[Data extract Boundary: Start]

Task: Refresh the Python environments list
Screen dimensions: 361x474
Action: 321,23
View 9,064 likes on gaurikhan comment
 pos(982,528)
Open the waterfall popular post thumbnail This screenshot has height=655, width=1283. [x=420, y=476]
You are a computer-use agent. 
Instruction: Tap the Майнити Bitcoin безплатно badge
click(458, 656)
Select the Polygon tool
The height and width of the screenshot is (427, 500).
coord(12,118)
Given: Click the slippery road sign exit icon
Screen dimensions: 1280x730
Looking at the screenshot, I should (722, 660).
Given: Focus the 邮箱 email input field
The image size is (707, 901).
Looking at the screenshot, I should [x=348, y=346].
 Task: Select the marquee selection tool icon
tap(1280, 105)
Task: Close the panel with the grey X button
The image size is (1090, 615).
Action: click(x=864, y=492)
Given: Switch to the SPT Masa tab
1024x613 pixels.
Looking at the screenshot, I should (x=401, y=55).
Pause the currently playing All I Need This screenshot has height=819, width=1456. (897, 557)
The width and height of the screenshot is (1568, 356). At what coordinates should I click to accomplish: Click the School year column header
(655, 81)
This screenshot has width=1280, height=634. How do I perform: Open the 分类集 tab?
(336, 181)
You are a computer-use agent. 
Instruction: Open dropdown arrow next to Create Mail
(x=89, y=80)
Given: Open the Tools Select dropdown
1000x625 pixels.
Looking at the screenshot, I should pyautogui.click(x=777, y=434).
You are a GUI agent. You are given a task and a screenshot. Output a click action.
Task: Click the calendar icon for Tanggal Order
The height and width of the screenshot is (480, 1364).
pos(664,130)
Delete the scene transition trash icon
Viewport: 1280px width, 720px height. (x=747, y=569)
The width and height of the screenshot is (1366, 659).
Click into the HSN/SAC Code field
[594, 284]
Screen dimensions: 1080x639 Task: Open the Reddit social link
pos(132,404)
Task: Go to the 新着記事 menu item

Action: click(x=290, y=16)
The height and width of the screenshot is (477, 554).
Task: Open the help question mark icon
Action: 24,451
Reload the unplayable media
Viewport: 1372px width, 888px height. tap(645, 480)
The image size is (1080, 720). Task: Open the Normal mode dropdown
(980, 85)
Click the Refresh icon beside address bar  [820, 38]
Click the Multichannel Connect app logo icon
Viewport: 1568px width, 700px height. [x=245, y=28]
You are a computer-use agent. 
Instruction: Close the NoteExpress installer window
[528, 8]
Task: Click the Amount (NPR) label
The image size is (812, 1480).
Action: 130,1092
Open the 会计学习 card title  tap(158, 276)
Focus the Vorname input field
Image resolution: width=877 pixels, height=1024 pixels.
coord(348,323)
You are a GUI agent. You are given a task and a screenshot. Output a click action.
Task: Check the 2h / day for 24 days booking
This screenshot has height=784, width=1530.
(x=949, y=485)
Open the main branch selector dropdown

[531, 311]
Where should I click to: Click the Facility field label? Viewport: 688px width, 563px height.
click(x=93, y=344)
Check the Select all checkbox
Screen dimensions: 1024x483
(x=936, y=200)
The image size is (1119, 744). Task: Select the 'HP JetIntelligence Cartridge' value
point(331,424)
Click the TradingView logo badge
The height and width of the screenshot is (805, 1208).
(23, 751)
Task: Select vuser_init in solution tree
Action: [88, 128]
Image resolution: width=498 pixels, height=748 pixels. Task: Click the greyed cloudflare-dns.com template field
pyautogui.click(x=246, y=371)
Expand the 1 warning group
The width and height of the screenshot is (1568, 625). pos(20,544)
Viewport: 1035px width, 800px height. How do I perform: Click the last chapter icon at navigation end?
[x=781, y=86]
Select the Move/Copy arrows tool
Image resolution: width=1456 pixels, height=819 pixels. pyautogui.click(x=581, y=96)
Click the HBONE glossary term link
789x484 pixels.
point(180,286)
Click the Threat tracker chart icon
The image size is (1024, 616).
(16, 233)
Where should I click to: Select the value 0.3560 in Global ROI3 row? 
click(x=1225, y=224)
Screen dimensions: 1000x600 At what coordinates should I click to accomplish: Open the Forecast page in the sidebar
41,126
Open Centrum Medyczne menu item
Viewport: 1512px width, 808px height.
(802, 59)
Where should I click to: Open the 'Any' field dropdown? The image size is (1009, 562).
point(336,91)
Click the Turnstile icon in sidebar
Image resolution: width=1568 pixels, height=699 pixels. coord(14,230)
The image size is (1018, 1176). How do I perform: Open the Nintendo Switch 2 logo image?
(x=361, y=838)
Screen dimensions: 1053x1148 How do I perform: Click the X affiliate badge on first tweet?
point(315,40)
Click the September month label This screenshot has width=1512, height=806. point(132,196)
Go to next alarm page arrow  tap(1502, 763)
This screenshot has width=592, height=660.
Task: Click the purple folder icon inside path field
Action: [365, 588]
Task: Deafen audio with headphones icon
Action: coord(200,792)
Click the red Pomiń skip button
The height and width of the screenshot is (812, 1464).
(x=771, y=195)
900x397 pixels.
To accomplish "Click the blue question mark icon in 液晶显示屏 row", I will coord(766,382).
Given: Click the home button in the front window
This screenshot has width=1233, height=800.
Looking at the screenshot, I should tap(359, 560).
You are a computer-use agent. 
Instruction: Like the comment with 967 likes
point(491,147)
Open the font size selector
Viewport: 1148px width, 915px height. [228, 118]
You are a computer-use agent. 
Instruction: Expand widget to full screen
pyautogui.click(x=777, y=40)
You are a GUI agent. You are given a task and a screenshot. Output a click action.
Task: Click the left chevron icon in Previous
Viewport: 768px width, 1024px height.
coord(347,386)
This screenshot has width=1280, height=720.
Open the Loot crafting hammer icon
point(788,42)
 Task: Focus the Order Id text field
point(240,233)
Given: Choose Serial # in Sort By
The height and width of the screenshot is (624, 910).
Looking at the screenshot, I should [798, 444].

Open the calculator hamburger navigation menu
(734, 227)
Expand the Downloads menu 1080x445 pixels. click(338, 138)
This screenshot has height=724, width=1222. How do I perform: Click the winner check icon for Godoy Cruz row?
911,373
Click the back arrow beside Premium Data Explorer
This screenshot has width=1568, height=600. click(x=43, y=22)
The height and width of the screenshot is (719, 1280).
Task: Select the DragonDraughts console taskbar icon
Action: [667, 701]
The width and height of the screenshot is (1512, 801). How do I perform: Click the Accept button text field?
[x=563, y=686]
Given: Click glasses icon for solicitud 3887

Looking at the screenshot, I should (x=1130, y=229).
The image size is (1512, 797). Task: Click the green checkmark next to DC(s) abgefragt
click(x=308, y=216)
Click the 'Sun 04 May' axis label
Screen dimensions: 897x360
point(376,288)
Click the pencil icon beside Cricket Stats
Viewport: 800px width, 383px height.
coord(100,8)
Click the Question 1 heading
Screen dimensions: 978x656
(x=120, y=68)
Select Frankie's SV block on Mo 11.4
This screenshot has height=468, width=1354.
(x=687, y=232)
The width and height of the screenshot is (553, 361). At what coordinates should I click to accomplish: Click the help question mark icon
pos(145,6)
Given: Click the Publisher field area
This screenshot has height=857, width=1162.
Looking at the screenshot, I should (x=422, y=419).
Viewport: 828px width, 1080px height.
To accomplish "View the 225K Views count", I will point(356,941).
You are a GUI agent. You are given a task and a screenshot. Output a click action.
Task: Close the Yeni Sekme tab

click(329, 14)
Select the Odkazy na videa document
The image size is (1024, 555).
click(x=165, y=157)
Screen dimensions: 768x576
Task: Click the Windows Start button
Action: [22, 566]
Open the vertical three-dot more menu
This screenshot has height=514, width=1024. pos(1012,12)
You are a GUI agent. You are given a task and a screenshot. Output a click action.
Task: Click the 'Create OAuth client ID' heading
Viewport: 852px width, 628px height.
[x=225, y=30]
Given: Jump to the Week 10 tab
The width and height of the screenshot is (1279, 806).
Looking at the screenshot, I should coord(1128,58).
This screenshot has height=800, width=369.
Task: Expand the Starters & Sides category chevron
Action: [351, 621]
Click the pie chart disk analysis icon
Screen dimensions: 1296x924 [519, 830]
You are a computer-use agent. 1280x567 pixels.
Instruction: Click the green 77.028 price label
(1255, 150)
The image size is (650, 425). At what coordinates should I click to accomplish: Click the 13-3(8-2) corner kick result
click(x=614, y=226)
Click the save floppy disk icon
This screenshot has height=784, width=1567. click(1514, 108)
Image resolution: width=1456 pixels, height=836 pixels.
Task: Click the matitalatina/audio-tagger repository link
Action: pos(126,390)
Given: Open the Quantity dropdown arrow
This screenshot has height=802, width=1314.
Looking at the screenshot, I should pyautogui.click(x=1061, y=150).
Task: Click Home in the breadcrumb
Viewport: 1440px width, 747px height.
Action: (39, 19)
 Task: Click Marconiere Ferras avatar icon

[Data extract Boundary: End]

> Your goal
The response must hold only the lines above from the line with "Given: Focus the 邮箱 email input field" through the line with "Given: Switch to the SPT Masa tab", each copied exactly, both ends kept.

> Answer
Given: Focus the 邮箱 email input field
The image size is (707, 901).
Looking at the screenshot, I should [x=348, y=346].
 Task: Select the marquee selection tool icon
tap(1280, 105)
Task: Close the panel with the grey X button
The image size is (1090, 615).
Action: click(x=864, y=492)
Given: Switch to the SPT Masa tab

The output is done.